■ YOUR ASSIGNMENT
Search the data below for the line containing "Instruction: Open 蓝牙和其他设备 settings", then please set down that line and all remaining ones exactly as written.

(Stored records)
>>

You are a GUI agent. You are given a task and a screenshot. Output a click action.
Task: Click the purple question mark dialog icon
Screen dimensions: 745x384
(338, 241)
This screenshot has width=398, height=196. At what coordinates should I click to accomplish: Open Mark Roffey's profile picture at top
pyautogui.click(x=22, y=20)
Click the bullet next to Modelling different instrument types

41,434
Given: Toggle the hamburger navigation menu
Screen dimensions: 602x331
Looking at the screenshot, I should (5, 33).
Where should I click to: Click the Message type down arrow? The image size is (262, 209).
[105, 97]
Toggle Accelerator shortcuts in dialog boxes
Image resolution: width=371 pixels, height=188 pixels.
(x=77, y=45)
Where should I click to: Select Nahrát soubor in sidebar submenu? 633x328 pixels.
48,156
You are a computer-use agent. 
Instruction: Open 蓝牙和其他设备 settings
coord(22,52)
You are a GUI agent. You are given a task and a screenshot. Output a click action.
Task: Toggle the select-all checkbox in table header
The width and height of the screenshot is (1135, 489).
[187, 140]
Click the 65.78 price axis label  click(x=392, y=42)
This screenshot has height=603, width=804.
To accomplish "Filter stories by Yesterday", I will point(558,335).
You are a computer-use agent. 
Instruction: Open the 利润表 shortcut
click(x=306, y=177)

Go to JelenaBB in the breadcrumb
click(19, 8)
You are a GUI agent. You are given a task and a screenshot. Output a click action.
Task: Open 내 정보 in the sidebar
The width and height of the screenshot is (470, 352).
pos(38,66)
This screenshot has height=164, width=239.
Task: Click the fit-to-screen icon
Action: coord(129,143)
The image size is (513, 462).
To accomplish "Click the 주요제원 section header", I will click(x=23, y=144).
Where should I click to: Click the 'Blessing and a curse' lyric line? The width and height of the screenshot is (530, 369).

<<

■ TASK ANSWER
Instruction: Open 蓝牙和其他设备 settings
coord(22,52)
You are a GUI agent. You are given a task and a screenshot. Output a click action.
Task: Toggle the select-all checkbox in table header
The width and height of the screenshot is (1135, 489).
[187, 140]
Click the 65.78 price axis label  click(x=392, y=42)
This screenshot has height=603, width=804.
To accomplish "Filter stories by Yesterday", I will point(558,335).
You are a computer-use agent. 
Instruction: Open the 利润表 shortcut
click(x=306, y=177)

Go to JelenaBB in the breadcrumb
click(19, 8)
You are a GUI agent. You are given a task and a screenshot. Output a click action.
Task: Open 내 정보 in the sidebar
The width and height of the screenshot is (470, 352).
pos(38,66)
This screenshot has height=164, width=239.
Task: Click the fit-to-screen icon
Action: coord(129,143)
The image size is (513, 462).
To accomplish "Click the 주요제원 section header", I will click(x=23, y=144).
Where should I click to: Click the 'Blessing and a curse' lyric line? The width and height of the screenshot is (530, 369).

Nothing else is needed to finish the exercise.